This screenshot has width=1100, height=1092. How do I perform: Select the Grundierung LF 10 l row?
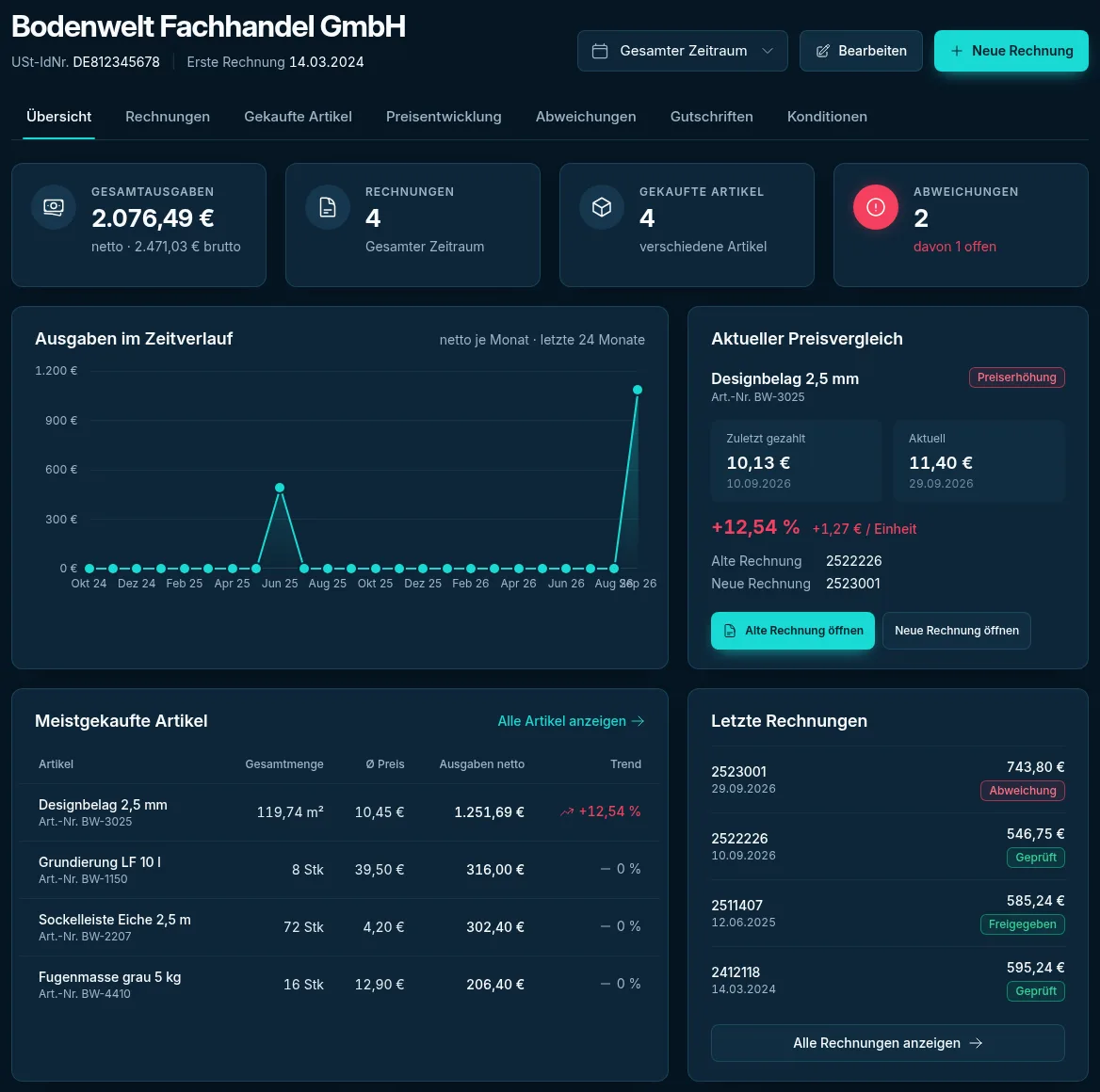(340, 870)
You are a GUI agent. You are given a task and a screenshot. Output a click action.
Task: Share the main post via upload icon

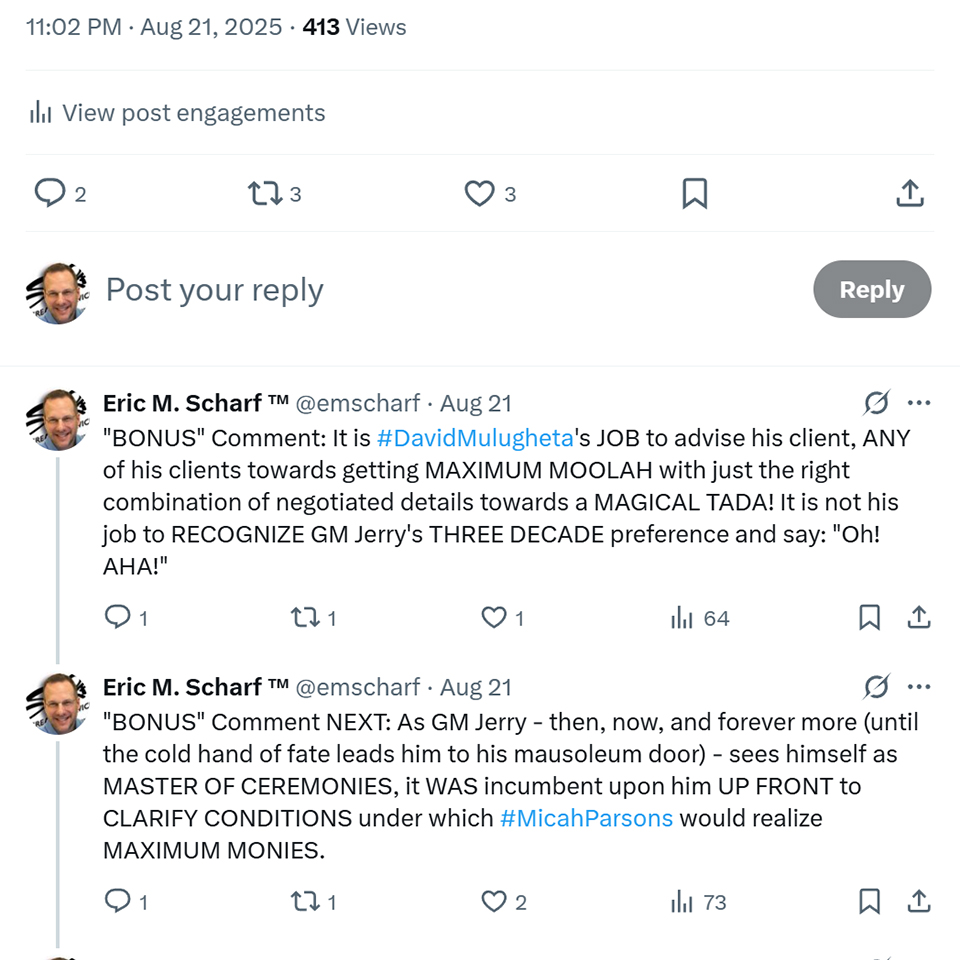point(909,193)
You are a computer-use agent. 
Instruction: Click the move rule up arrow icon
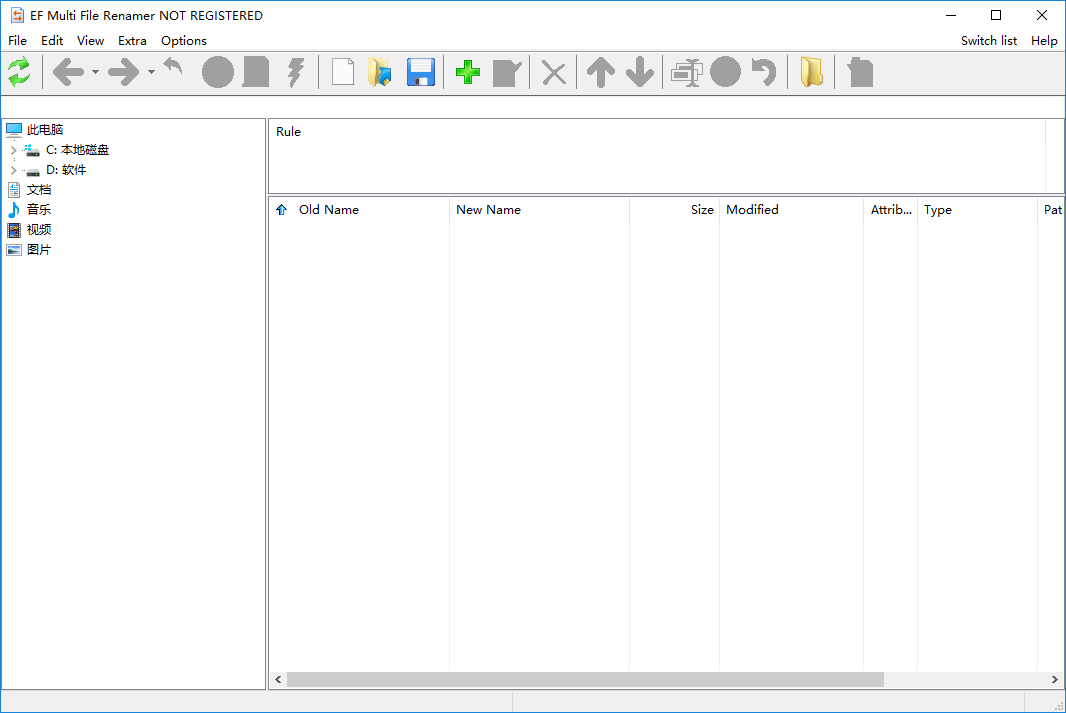point(600,71)
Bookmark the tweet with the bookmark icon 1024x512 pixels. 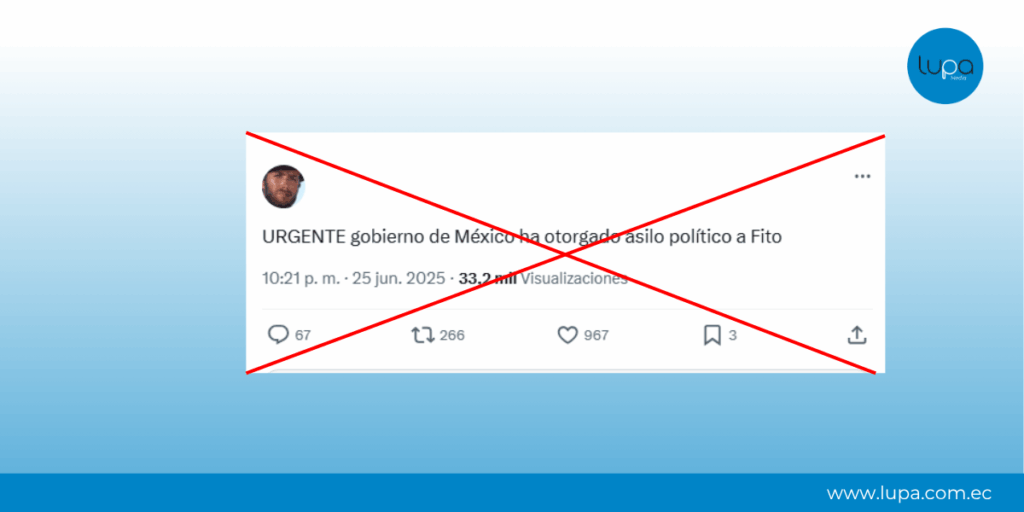712,336
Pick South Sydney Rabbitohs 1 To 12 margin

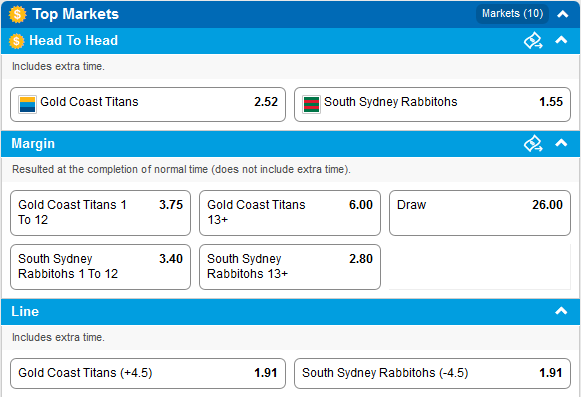100,267
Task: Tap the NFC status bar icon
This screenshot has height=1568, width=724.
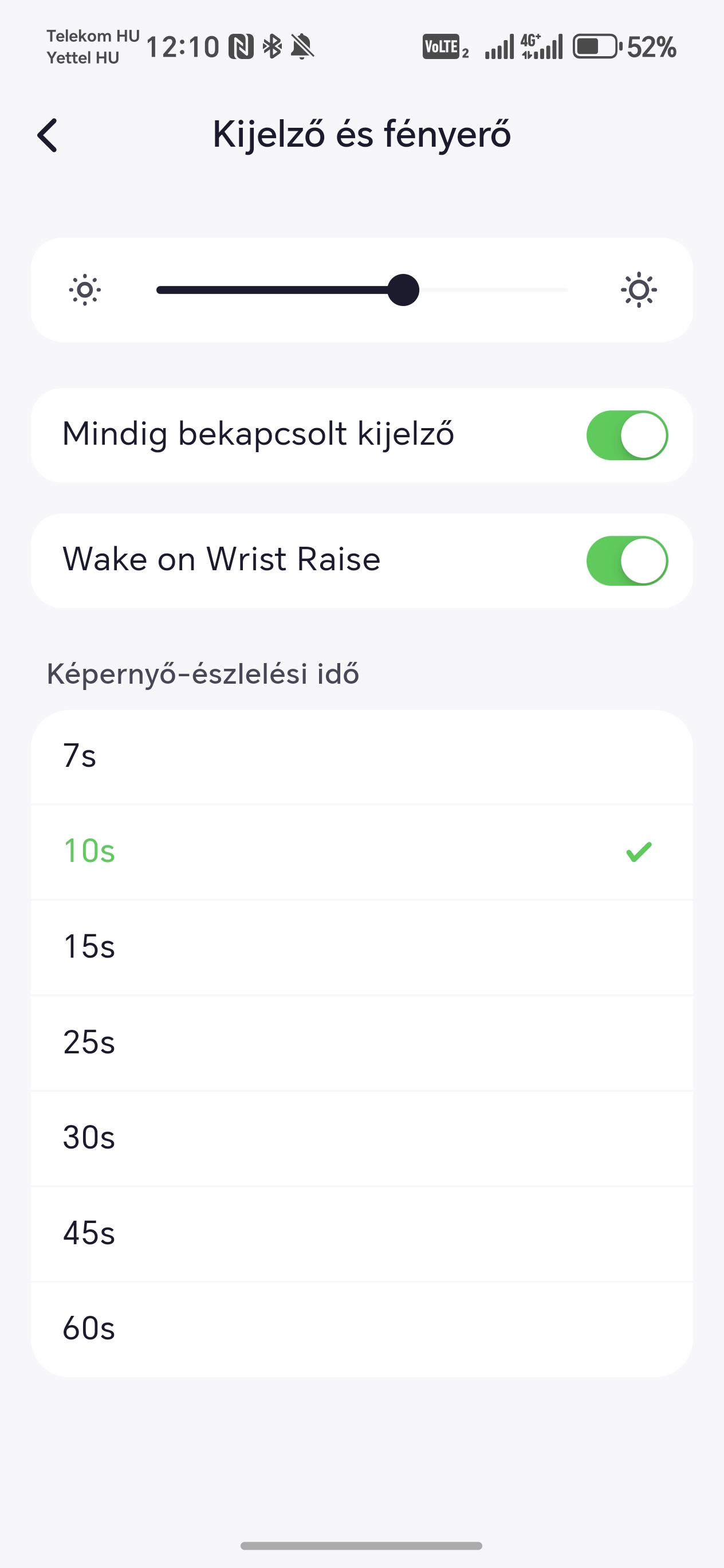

Exercise brief: Tally every line of the data that holds the word "agent" and write the count alone.

Written response: 2